BEGIN Task material

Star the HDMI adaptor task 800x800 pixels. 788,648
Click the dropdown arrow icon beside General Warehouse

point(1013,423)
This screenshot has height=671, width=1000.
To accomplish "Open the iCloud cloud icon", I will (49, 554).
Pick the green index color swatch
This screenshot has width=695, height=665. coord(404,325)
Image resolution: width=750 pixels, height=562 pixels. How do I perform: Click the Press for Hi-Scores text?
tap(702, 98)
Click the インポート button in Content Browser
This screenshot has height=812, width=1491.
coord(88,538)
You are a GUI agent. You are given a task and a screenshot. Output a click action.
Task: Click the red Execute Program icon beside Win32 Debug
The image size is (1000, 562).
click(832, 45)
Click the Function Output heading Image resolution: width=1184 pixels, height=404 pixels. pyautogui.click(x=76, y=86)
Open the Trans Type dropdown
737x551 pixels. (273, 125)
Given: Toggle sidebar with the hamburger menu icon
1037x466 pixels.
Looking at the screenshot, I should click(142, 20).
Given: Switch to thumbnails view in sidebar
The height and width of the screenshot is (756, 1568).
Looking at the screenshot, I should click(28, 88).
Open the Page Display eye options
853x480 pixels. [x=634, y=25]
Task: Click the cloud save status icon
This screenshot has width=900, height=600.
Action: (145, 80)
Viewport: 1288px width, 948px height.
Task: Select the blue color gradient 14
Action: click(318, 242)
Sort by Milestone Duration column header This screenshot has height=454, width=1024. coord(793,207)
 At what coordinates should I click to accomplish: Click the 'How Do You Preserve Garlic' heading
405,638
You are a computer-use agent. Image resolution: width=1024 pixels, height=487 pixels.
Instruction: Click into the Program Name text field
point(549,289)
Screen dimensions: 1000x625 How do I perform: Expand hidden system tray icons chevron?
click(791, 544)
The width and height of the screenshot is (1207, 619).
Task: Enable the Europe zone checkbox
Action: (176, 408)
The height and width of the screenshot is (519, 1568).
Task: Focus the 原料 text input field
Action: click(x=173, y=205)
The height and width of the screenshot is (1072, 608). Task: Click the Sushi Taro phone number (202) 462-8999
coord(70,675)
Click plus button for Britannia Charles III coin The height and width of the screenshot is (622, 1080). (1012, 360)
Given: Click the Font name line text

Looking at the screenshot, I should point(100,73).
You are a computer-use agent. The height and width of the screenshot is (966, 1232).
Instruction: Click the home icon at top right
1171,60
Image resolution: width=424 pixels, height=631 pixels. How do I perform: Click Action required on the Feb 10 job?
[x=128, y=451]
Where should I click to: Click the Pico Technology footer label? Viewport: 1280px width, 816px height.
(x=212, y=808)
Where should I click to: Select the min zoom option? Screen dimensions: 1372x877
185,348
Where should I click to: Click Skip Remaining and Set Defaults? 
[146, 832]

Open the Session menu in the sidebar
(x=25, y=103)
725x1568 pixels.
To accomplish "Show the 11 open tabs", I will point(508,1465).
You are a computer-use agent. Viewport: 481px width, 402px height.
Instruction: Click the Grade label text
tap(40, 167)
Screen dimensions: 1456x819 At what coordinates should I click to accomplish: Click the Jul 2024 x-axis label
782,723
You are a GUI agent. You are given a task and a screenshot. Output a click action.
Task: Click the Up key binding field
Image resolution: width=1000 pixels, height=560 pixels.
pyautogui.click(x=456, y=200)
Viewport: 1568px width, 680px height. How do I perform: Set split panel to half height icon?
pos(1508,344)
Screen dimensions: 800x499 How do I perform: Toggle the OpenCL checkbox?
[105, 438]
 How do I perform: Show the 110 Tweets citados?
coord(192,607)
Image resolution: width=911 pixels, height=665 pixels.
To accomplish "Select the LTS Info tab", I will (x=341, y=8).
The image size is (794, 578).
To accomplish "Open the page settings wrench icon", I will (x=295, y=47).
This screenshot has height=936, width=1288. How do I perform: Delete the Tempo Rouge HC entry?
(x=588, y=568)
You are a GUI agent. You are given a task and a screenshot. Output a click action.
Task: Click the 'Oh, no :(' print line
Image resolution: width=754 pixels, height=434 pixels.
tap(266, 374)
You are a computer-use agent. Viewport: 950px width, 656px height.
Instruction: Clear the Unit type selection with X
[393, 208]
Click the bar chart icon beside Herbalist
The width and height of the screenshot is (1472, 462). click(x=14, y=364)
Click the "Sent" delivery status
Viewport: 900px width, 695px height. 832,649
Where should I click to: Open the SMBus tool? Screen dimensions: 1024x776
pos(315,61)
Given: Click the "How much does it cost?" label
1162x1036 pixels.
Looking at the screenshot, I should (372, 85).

END Task material

_To be done_:
Copy the records above without any change, from the line that contains "Screen dimensions: 800x499" through the line that contains "Viewport: 900px width, 695px height. 832,649", including both of those lines.

_Full output_:
Screen dimensions: 800x499 How do I perform: Toggle the OpenCL checkbox?
[105, 438]
 How do I perform: Show the 110 Tweets citados?
coord(192,607)
Image resolution: width=911 pixels, height=665 pixels.
To accomplish "Select the LTS Info tab", I will (x=341, y=8).
The image size is (794, 578).
To accomplish "Open the page settings wrench icon", I will (x=295, y=47).
This screenshot has height=936, width=1288. How do I perform: Delete the Tempo Rouge HC entry?
(x=588, y=568)
You are a GUI agent. You are given a task and a screenshot. Output a click action.
Task: Click the 'Oh, no :(' print line
Image resolution: width=754 pixels, height=434 pixels.
tap(266, 374)
You are a computer-use agent. Viewport: 950px width, 656px height.
Instruction: Clear the Unit type selection with X
[393, 208]
Click the bar chart icon beside Herbalist
The width and height of the screenshot is (1472, 462). click(x=14, y=364)
Click the "Sent" delivery status
Viewport: 900px width, 695px height. 832,649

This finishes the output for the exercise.